I get your points @gregmedlock. Favouring misguided curation efforts is a very real possibility when providing a score. Summarising the thoughts so far: (A)There are tested aspects where the score is not easily quantifiable because these aspects depend on the preferred use/ or underlying biology of a metabolic reconstruction ('soft tests'). Opposed to that, there is (B) a set of tests that can be quantified quite well as they purely depend on modelling paradigms (let's call them 'hard tests'), and perhaps, similarly opposed to that are (C) the tests that run against provided experimental data, which are context-dependent 'hard tests'.

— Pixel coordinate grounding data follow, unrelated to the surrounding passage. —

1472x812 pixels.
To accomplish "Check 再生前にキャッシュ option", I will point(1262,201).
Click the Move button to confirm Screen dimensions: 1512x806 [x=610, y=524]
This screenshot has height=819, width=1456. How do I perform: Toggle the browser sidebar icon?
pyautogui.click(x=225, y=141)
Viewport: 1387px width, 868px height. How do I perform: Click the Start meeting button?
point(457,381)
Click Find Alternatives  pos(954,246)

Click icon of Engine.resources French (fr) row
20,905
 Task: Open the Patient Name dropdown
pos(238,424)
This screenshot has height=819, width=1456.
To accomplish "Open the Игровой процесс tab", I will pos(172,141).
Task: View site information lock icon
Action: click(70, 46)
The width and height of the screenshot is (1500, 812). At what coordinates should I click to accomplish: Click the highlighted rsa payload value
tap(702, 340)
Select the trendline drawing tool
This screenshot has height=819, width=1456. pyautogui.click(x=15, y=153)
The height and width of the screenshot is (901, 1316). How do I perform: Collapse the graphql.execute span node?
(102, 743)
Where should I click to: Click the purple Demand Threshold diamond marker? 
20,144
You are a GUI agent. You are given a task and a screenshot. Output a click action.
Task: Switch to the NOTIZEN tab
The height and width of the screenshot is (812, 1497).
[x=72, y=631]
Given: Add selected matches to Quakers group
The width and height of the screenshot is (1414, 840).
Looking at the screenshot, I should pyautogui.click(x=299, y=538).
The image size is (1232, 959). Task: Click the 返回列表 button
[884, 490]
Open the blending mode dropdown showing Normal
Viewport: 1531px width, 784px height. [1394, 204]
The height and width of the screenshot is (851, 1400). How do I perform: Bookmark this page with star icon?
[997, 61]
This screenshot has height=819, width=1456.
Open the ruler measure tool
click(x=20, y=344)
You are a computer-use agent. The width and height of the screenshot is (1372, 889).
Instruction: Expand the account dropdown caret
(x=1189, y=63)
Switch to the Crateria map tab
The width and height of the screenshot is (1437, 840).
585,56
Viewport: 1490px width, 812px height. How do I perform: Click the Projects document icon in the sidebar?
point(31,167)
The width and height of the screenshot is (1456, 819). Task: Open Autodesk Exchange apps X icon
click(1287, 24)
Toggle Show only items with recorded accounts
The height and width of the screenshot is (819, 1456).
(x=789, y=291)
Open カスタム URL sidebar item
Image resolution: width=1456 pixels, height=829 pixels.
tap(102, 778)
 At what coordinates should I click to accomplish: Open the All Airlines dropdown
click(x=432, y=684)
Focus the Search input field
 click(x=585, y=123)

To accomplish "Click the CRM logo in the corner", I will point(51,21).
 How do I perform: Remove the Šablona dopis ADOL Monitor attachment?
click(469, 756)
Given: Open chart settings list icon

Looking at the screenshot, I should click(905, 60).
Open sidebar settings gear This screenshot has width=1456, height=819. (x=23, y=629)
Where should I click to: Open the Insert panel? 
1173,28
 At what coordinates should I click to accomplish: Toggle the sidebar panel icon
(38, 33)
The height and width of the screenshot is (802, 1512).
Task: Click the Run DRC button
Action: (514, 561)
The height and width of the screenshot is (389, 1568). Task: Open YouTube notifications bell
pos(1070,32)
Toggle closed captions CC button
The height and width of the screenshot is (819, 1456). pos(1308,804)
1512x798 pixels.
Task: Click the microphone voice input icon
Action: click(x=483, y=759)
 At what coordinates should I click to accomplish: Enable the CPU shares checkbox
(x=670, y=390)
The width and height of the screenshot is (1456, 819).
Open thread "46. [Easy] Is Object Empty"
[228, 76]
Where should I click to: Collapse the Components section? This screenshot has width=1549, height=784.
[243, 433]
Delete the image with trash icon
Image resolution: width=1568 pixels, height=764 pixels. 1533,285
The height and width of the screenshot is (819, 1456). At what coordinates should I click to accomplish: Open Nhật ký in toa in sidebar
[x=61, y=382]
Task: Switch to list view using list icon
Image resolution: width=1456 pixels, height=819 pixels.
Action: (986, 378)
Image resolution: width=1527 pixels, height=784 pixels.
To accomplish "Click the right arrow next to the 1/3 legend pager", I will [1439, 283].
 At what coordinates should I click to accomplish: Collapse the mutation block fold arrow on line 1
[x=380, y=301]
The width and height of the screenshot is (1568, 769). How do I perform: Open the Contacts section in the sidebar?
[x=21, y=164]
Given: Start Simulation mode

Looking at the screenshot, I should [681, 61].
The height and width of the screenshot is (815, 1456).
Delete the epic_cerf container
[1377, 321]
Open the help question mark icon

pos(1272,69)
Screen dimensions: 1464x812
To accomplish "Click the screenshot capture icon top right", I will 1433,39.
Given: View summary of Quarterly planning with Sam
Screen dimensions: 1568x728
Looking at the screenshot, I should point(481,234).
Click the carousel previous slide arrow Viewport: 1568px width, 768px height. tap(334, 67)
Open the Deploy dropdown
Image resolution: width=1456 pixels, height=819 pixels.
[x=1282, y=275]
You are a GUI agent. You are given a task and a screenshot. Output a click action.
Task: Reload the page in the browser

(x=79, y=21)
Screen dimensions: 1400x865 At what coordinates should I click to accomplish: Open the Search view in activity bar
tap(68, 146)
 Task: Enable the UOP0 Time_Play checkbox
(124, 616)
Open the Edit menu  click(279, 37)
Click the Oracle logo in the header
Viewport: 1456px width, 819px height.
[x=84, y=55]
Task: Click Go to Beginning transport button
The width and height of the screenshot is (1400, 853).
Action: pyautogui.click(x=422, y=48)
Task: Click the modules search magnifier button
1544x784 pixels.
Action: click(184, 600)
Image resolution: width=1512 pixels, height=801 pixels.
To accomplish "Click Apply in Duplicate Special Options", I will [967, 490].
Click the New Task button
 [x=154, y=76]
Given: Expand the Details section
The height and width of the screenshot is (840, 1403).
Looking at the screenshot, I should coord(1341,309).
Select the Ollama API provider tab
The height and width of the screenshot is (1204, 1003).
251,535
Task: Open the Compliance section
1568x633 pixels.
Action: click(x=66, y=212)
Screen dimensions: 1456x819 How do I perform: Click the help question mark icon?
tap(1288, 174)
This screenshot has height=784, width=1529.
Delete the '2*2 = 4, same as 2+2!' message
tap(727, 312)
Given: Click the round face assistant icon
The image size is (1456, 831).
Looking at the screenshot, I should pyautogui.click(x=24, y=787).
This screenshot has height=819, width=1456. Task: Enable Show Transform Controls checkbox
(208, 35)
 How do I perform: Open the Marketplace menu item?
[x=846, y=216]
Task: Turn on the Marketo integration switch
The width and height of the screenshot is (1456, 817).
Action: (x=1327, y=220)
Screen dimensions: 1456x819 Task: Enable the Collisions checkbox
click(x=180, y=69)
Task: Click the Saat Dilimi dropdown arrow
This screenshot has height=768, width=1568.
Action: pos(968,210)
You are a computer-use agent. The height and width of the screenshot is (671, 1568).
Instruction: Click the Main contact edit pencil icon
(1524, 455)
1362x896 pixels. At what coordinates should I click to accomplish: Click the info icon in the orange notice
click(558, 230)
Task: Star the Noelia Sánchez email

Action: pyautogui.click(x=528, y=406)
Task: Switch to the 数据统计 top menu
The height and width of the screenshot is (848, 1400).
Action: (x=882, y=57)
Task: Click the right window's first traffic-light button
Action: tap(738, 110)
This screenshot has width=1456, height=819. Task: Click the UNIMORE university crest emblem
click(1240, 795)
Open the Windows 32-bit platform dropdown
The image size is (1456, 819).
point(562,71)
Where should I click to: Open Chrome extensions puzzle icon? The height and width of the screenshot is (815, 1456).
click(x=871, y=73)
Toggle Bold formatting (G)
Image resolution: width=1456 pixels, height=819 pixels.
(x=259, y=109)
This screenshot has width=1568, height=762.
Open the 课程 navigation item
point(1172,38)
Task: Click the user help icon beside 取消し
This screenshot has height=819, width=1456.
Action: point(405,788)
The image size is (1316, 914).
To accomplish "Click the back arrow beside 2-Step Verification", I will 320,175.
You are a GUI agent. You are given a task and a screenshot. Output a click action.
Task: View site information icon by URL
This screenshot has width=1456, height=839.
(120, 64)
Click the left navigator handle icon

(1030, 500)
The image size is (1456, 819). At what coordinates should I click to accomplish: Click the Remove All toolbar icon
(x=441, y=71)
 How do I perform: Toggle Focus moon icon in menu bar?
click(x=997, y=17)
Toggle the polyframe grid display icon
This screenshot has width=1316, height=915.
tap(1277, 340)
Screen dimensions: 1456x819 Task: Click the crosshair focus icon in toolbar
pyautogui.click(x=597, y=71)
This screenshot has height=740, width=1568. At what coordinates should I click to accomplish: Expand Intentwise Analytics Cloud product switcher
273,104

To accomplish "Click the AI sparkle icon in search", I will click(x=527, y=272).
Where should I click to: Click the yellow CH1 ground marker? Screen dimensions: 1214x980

I would also like to point out that with memote's two fundamental workflows we're looking at separate problems:
Snapshot
report, i.e. the Benchmark for editors/reviewers, I think a single score on an immutable set of tests is essential to enable fast decision-making. So, the way I see it, really we are faced with several problems here:
After some discussion with @gregmedlock and Jason today, we've collected some thoughts on the presence of an "overall" score:
Overall Score:
score-centric
report may further aggravate an undifferentiated interpretation of the results in question by putting a specific score into a user’s head from the start.In response to that, I've opened issue #526.
We want to come up with a reasonable weighting of the categories and of individual tests within the categories. We're already very sure that we can make a larger distinction between soft and hard tests.
Soft = 'Syntax' and 'Annotation'. If a model scores bad here, then the predictive capabilities of the model could still be fine, it would only be rather difficult to share or for outsiders to use the model in a different setup.
Hard = 'Basic', 'Consistency' and 'Biomass' [and 'Experimental']. A bad score in these categories often means a model may not be biologically meaningful or operational. It may not be possible to rely on it's predictions.
Let's discuss the details of a possible weighting scheme in here.